Peggy King Jorde: Part of it was for me to have the filmmakers and have Annina see and learn what I knew, so as an African American who had already worked on the New York Burial Ground and what was unveiled there, and then me being a Southerner in New York and saying, “okay, what I have always known from my home state,” and the conditions for the African American experience in the state of Georgia. I remember being on the island of St. Helena and there always being this conversation because it was very touchy and very sensitive. I’m an outsider. As a consultant, you never want to tell a community how they should feel and what they should be doing. You want to lay out examples and provide insights on what you’ve learned. 

In fact, we’re all connected to this larger construct of the Transatlantic Slave Trade. Come and take a look because the area I come from in South Georgia grew cotton, which was king, and much of that cotton was picked and prepared to be sent to Britain to build its textile industry. Stories like that were critical to making the filmmakers, and folks need to understand that this is a continuum. It is part of a more extensive history.  

NJ Urban News: What do you hope to see the U.S. and other countries do in the future to ensure the proper protection and preservation of African Burial Grounds? 

Peggy King Jorde: This is my dream. I worked so long on the New York African Burial Ground, and you focus on that one project. You realize it had an impact in so many other communities, and with the outreach from different communities to say, “hey, we got a burial ground how do we do this? How do we do that?” It begs that we get into a global connectedness, that we really look to connect these sites and our experiences globally, through UNESCO, through the United Nations Slavery.

We want to fill in the gaps that are missing… I would love to have a commission, and there’s a precedence for this commission because we have it in the United States, but a commission that would be able to go into any country where the Transatlantic Slave Trade impacted the African descendant community or the African diaspora and be able to claim those sites and honor, protect, and mark them as a way of building that history, that global history of who we are, and the impact made on the community. 

NJ Urban News: What do you think these burial grounds and the centers can help teach the community, especially the African American community? 

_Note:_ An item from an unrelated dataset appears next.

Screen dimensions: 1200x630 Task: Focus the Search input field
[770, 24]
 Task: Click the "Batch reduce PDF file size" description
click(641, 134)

Peggy King Jorde: I have people who come to me, and they will say, particularly with the African burial ground when it was first uncovered, “Well, you know, New York City is New York City, and it’s old and there are lots of burial grounds, we would never build anything if we stopped for every burial ground.” And what I say to them whenever I approach any burial ground site is that archaeologists and anthropologists will tell you that what defines us as a human is how we bury our dead. We may pray over them, we may sing over them, we may pour libations over them, we may lay flowers over someone who has passed, whether it’s our brother, our sister, our mother, our father, our spouse, we may put within the grave, things that are meaningful to us. If that’s what makes us human, imagine a community of people living in a society where the society says, “you are not human, you are subhuman, you have no rights that a white man should respect.” They are engaging in a revolutionary act, and when I see these grounds, it is beyond just a place where bodies are laid for me… that’s what makes that ground sacred, and we should never forget it.